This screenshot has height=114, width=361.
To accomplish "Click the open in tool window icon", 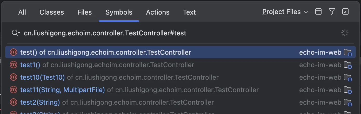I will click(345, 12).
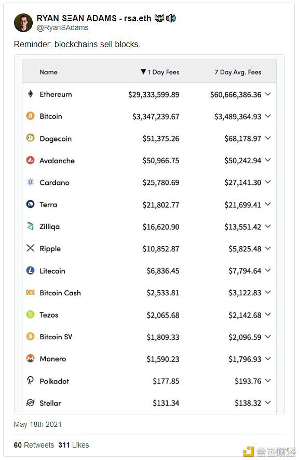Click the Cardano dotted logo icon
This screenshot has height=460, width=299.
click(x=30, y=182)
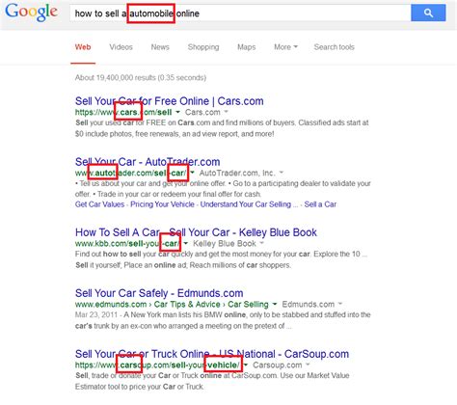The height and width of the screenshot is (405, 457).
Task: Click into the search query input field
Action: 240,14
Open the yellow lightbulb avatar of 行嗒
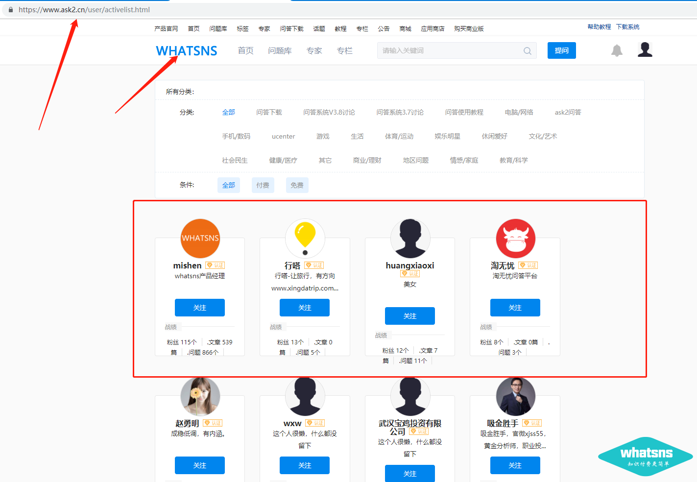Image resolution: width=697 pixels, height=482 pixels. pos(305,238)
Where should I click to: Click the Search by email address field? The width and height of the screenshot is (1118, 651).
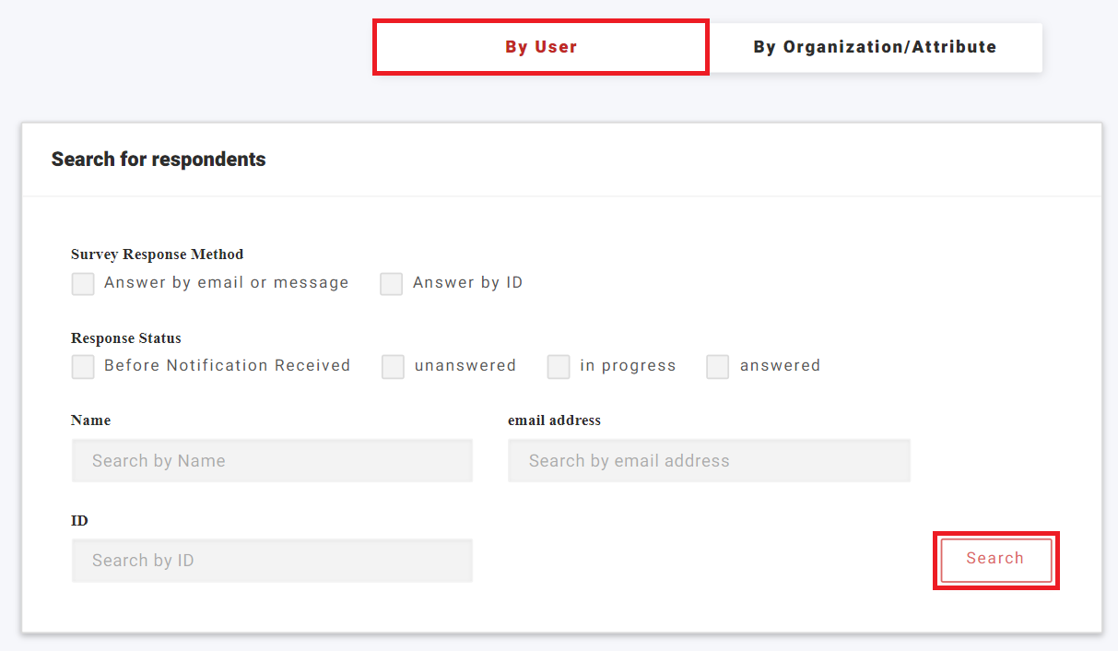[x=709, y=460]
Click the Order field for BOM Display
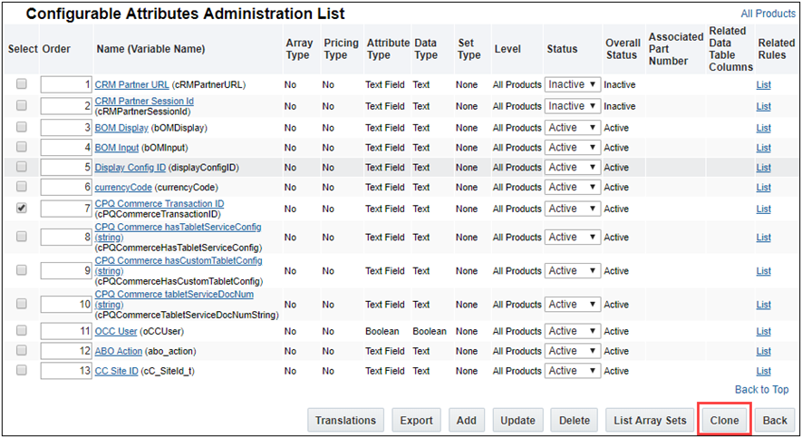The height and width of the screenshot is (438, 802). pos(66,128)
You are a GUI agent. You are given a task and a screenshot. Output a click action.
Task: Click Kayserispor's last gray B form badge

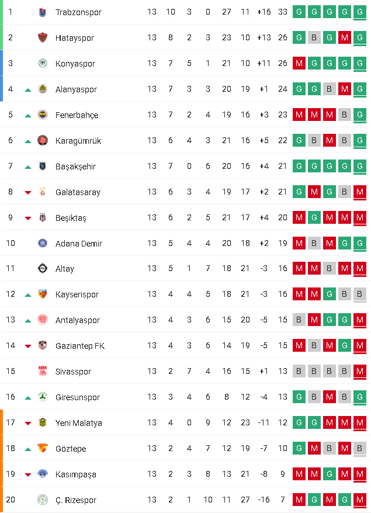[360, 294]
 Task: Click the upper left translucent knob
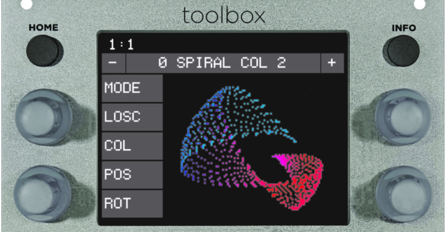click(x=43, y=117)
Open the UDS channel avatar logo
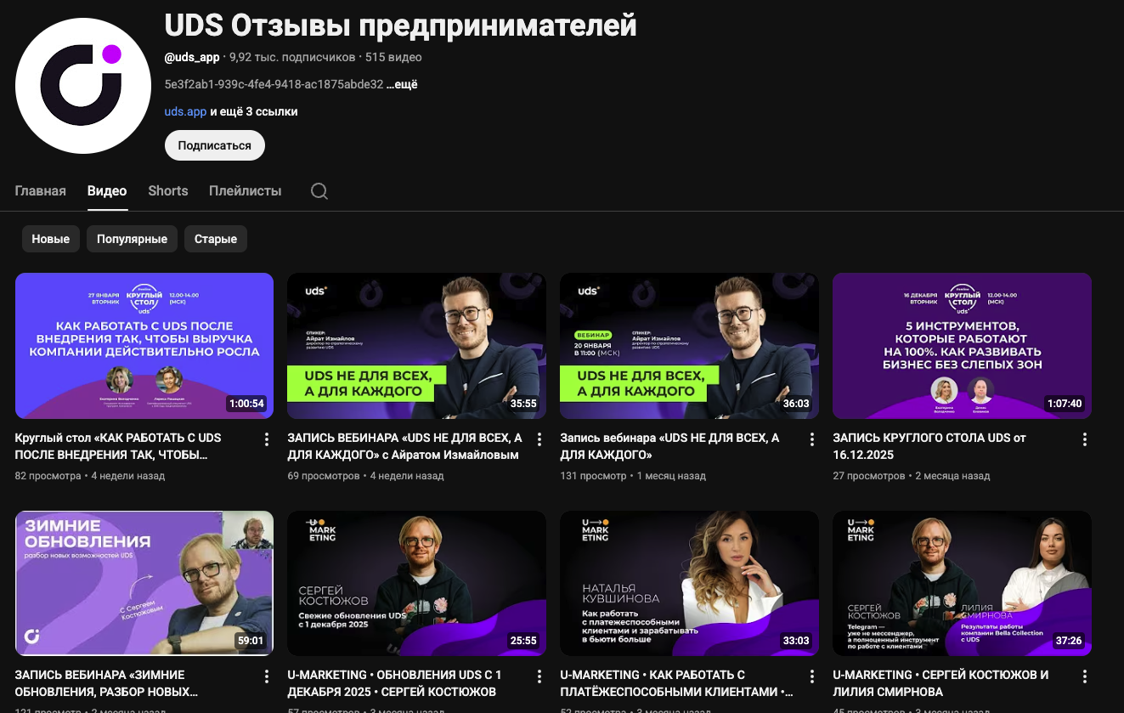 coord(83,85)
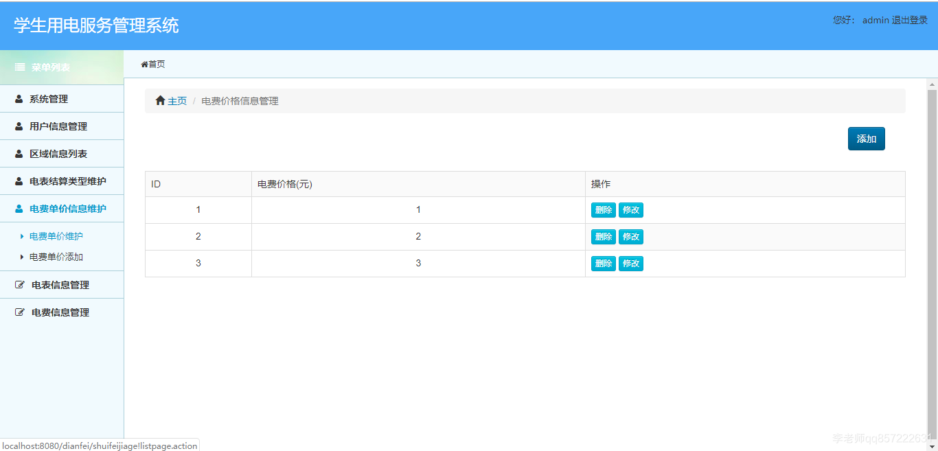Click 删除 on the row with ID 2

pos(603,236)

::::

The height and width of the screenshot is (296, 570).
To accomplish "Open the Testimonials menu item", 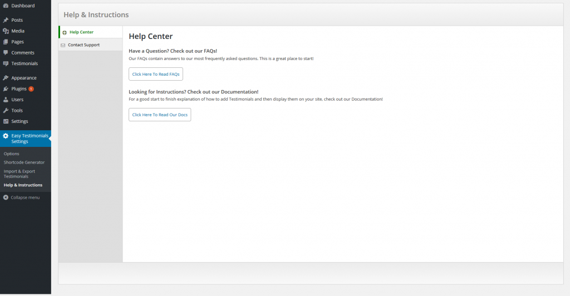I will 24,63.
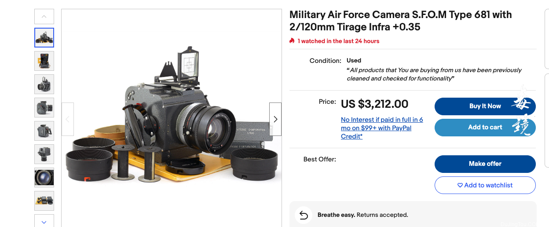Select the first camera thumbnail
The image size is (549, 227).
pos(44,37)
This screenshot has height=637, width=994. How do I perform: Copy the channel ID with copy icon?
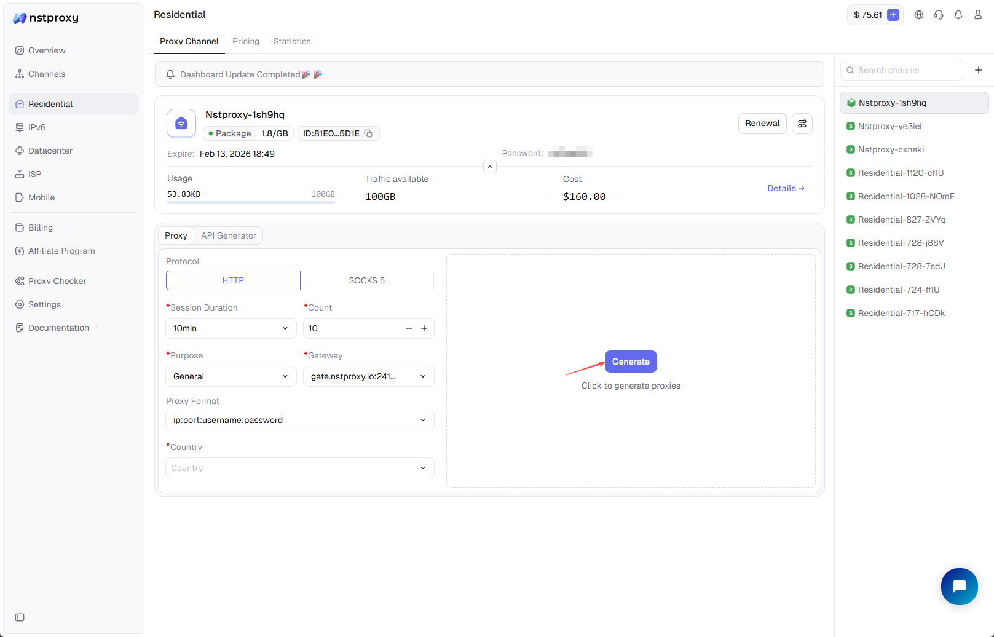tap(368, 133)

::::

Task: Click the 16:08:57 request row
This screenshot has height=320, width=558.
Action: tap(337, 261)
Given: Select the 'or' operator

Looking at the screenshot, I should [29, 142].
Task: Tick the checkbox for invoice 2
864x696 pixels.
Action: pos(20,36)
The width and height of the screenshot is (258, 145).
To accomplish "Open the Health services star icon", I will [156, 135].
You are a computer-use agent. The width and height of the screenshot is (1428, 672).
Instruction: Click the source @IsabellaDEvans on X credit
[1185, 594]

::::

- _DESCRIPTION OF THE TASK_: Only lines holding the word "agent" belong in the answer; copy each one from the material.

- _WRITTEN RESPONSE_:
You are a GUI agent. You are given a task and a screenshot. Output a click action.
You are a computer-use agent. The width and height of the screenshot is (1428, 672).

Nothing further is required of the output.